Certificate of Deposit
A Certificate of Deposit (CD) is issued by the Reserve Bank of India (RBI) in a dematerialised form, providing the unitholders with a fixed income. These work as digitally signed agreements between the banks and the investors where the CD provider guarantees a fixed interest. Generally, a Certificate of Deposit is ideal to save for short-term goals and they come with a maturity period of 1-3 years.

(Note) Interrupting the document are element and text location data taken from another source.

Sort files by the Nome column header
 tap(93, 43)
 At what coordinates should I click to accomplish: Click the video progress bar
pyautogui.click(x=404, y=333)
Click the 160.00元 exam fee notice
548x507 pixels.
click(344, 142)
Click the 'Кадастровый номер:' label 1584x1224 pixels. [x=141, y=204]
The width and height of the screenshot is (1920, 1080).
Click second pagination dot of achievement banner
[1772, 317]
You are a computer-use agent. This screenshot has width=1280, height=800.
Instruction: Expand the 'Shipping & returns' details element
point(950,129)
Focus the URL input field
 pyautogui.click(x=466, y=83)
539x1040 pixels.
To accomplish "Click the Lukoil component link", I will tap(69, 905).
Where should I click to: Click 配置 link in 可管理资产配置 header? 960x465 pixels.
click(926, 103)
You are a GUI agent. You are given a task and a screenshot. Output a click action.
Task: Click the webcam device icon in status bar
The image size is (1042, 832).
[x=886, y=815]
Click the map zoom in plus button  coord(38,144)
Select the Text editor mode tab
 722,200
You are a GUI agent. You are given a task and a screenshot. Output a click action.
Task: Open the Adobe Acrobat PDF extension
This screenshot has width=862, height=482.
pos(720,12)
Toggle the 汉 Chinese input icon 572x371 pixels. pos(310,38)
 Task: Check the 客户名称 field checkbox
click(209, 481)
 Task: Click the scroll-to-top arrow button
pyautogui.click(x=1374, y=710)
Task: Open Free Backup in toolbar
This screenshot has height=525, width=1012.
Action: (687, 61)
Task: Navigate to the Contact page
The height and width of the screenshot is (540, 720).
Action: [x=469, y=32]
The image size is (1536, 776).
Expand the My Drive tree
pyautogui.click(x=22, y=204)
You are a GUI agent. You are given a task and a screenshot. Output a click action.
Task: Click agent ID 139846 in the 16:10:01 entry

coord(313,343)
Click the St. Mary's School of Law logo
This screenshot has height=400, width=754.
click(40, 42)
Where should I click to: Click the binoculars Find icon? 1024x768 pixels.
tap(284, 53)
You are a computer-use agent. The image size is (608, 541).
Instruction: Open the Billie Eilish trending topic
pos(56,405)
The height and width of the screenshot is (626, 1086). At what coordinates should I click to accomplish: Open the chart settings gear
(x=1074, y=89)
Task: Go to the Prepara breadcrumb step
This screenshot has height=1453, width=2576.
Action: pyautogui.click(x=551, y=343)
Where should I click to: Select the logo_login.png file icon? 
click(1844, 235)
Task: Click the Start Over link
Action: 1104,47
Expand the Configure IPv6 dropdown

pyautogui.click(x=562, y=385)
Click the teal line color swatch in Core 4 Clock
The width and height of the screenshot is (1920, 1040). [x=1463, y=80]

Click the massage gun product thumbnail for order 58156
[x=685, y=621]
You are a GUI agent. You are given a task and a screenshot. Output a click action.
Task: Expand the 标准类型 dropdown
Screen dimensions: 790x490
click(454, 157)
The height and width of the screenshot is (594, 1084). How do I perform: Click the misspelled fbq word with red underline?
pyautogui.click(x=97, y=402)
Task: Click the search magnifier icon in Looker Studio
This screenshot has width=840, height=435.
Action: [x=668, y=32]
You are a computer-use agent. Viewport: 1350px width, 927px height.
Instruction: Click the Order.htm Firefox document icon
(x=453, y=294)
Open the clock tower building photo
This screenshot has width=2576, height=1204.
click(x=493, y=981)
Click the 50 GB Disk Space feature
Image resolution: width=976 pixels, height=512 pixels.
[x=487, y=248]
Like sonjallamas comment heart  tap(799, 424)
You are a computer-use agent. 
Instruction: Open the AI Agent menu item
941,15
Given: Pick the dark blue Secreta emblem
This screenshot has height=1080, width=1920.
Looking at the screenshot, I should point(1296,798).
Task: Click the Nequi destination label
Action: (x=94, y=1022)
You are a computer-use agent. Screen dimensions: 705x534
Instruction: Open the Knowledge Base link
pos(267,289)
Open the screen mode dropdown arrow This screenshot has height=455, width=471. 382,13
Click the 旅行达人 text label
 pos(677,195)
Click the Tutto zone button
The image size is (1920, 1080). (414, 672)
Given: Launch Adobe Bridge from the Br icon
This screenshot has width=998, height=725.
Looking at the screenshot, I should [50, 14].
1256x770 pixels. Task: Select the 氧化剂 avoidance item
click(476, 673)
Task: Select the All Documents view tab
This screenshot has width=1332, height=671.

Understanding Key Highlights of Certificate of Deposit
In the table below, you will find some key attributes of a Certificate of Deposit:
What is a Certificate of Deposit in India? | A CD is a financial instrument that customers can purchase from different authorised credit unions and banks. In return, they must keep a certain amount invested for an agreed-upon period of time. |
Certificate of Deposit Interest Rates | You can get a precise idea of the return on investment from the locked rates, which are key attributes of CDs. During the tenure, this locked rate remains unchanged which assures a guaranteed return. |
Certificate of Deposit Minimum Amount | The minimum deposit amount has been set as ₹1,00,000. |
Investment Term | It can range from 6 months to up to some years. After your investment reaches maturity, you can withdraw your principal along with the interest earned without worrying about any penalties. |
Taxes | Income tax is levied on your earnings from a CD as per the normal tax slab rate. |
Opportunity for Secured Loans | CD holders can borrow against their CDs, except when the RBI says they cannot. Later, the issuer can purchase back the issued CDs before the maturity period at the current market rate. On the other hand, investors can either reject or accept this buying back if they want. |
Eligibility Criteria to Issue Certificate of Deposit | Only some scheduled commercial banks and specific financial institutions can issue CDs within the limit specified by the RBI. |
Corporations, companies and individuals can invest in a Certificate of Deposit. At times the RBI issues deposits to NRIs, but on a non-repatriable ground. | |
Banks cannot use CDs as collateral for loans, and they cannot buy back their own CDs early. Usually, this is the rule, but sometimes, the RBI may loosen these rules for a short period. Remember, though, banks still have to keep a certain amount of liquid assets (SLR and CRR) even when they issue CDs. |
Features of Certificate of Deposit
If you are looking for some salient features of a CD that can help you compare them with other investment instruments, here we have listed down the details:
- In India, a Certificate of Deposit requires a minimum deposit of ₹1 lakh or in multiples thereof.
- Only the Scheduled Commercial Banks (SCBs) and All-India Financial Institutions have the right to issue a Certificate of Deposit. Thus, no Regional Rural Banks (RRBs) or Cooperative Banks can issue these instruments.
- A Certificate of Deposit issued by SCBs typically has a tenure of 3 to 12 months. On the other hand, an authorised financial institution-issued CD features a term period of 1 to 3 years.
- As CDs are quite similar to other dematerialised securities, you may transfer them easily through delivery or endorsements.
- CDs do not come with a fixed lock-in period.
- Beneficiaries can claim tax deductions on their contributions made towards a CD. The TDS applies if your income comes under the prevalent tax slab rates.
When Do Banks Offer CD Investment Options in India?
Certain situations make banks more likely to issue Certificate of Deposit. The arrival of these situations hinges mainly on the following two factors:
- When the bank faces a considerably high demand for credit or they are experiencing low growth in terms of deposits
- When the overall market is dealing with tight liquidity conditions and a significant capital of the bank is tied to non-liquid assets
Note: NRIs who have contributed to a Certificate of Deposit are not allowed to repatriate after their investments have matured.
Pros and Cons of Investing in a Certificate of Deposit
Investment in a Certificate of Deposit offers a mix of benefits and drawbacks. Let us begin by exploring the advantages of investing in CDs.
- When investing in some CDs, you can enjoy a greater Annual Percentage Yield (APY) than a regular savings bank account.
- These instruments are ideal for growing the habit of disciplined savings as they limit your access to funds for a certain time.
- Financial planning becomes easy as you keep aside your savings to meet future needs.
- You achieve peace of mind as CDs guarantee a stable rate of returns.
- Your principal amount is preserved throughout the tenure of this investment.
Now that we are aware of the advantages, let us take a closer look at the cons:
- CDs lock in your money for varying periods, thus limiting the scope for liquidity.
- You may have to bear penalties if you wish to withdraw your invested amount before maturity.
- Inflation can have an adverse impact on the estimated yield of the CD.